Pull out every line of the records that contains the string "search". Case counts.

——

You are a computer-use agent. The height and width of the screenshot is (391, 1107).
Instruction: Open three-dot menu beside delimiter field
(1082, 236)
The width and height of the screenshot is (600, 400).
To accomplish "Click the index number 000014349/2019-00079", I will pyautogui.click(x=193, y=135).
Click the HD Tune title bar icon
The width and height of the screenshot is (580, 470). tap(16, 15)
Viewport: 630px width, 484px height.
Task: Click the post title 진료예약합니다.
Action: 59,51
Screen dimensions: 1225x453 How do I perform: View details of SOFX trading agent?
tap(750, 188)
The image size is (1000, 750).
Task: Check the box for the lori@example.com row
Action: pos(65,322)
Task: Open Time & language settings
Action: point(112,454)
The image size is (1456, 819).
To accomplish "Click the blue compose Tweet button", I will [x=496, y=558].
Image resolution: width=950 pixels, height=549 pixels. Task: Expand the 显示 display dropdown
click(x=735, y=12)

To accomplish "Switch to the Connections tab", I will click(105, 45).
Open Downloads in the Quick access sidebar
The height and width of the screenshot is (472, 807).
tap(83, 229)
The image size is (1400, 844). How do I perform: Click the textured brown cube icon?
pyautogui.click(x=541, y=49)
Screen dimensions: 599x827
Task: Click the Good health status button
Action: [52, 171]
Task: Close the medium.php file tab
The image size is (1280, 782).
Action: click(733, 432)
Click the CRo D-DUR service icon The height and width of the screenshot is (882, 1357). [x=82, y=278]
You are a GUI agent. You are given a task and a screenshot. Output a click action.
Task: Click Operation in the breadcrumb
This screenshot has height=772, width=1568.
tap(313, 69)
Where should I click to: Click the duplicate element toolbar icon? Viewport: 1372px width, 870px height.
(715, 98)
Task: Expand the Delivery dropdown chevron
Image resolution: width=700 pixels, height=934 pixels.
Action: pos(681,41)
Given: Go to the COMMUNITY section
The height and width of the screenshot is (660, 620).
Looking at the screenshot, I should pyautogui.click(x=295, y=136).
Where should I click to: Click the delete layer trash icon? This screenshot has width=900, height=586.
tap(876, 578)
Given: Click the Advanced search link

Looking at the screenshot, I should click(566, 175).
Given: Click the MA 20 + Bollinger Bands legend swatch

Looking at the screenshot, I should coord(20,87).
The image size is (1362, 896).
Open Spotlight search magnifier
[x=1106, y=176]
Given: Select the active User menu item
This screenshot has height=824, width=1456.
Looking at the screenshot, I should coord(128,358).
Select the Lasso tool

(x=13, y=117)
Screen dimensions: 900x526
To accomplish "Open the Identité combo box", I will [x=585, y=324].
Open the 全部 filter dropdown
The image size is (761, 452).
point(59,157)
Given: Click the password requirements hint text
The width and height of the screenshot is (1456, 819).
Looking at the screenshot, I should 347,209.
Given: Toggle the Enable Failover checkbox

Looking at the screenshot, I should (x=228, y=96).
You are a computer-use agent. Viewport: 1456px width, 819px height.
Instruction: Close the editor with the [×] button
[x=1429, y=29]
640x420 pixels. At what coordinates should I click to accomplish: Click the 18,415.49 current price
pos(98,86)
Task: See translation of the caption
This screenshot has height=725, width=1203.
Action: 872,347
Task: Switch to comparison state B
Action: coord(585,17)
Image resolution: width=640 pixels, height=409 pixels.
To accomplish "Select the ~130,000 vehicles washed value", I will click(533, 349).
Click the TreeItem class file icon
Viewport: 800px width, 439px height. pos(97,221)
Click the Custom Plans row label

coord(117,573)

——

> ANSWER IN FULL
Given: Click the Advanced search link
Open Spotlight search magnifier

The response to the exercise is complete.